Since this is my blog – still haven’t gotten used to it – I guess I’ll talk about the part of the writing process that was most interesting for me this time around… giving birth.
I just finished the first draft of my second novel, INFIRNO. It feels great to have completed another project with such passion. But I guess it’s also bittersweet. When you’re so invested in a story, it’s hard to just put it aside. Infirno is the sequel to my first novel, TWISTIR, so I’ve been with these three main characters for a little over two years now. I think I’m finally beginning to understand why J.K. Rowling was depressed when she finished the Harry Potter series.
Sidenote: As I take a long break before further revising Infirno, I must get Twistir ready for publication. It’s due out next year and has to be in great condition. (For reading, of course.) It took me a long time (years) of screenwriting, and now novel writing to appreciate the re-writing PROCESS. Don’t let anyone sell you on the dream (lies) of getting everything perfect right away, especially on the first try – even on the second or third. EVERY book takes a lot of writing, RE-WRITING, revising, and editing before it’s ready to hit the streets. So for all of my fellow writers out there, my advice is to write, write, write… then leave the writing alone. FOR A WHILE. Trust me, you need this time AND space to “un-marry” everything you’ve done. It’ll make your re-writing, editing, and life a lot easier.
Ok, back to the baby talk. I’m no woman, and I have no children of my own, but finishing a novel, to me, is the closest I’ll probably ever get to childbirth. (not including being there to support my wife)
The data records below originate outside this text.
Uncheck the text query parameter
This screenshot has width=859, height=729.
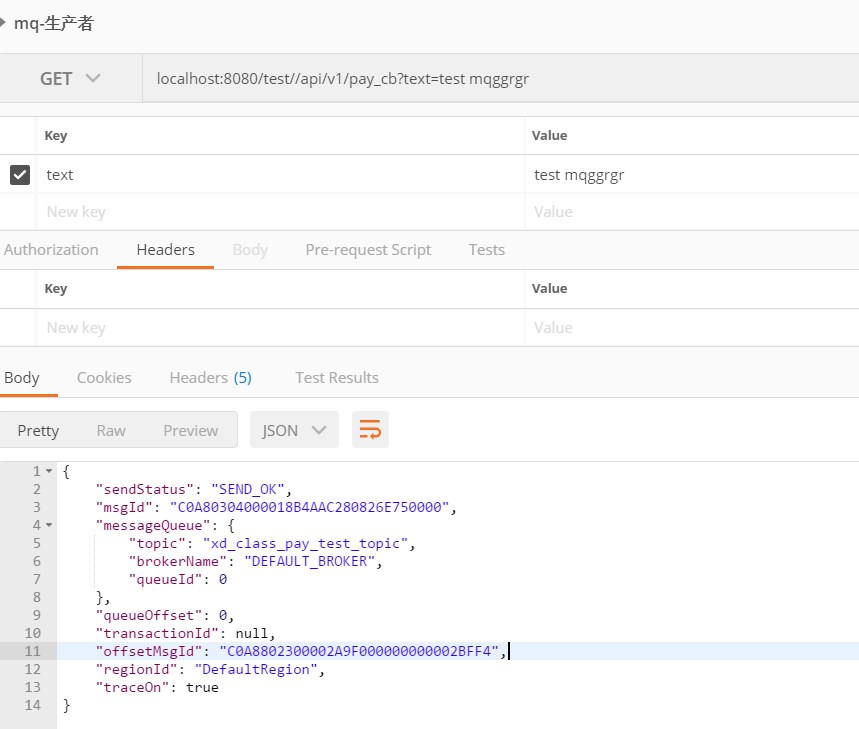click(x=18, y=174)
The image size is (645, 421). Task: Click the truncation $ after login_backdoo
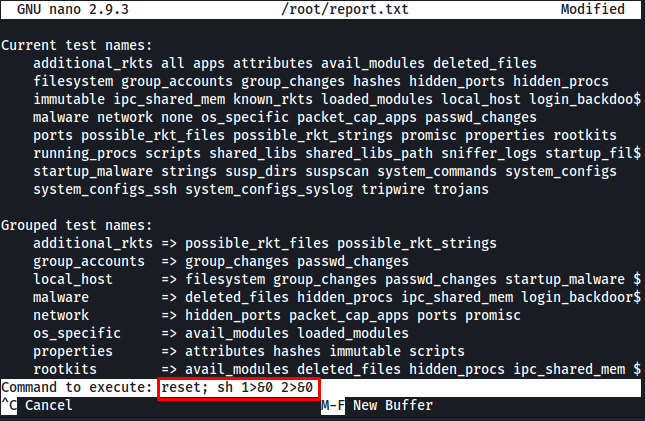[x=637, y=99]
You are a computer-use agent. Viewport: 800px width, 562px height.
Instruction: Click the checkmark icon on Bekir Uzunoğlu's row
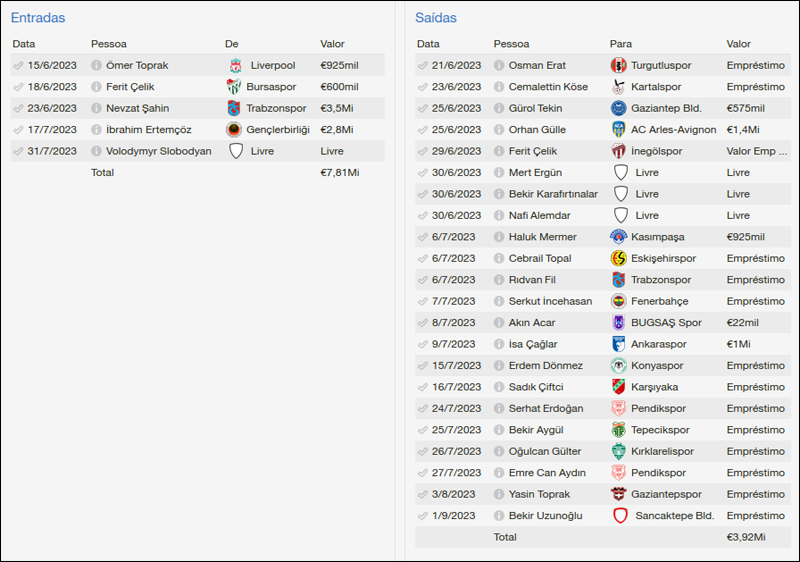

It’s crazy how different I feel after completing Infirno, versus Twistir. They’re sort of like the kids I don’t have – I love them equally, but different. When I wrote the first draft of Twistir last year, I was like a scared first-time parent… reading all the popular books about parenting, buying the best gadgets, and making extra space around the house by throwing away everything I didn’t use enough. Essentially, I was super extra careful with EVERYTHING. And no matter how annoying I became, every friend was an overly happy enabler. They just smiled and said, “Aw, how cool!” (Thanks guys, lol) Ironically, this parental OCD played well into the psyche of my teenage narrator, Ennis, who can be a very internal and calculated young man, yet he wishes to be more edgy and carefree like the other character, Elias Cruz. There’s a bit of closeted envy there. Nonetheless, I had a great time with Ennis and his journey in the Twistir book. And like a first-time parent, I gave him all of the attention he needed, and then some.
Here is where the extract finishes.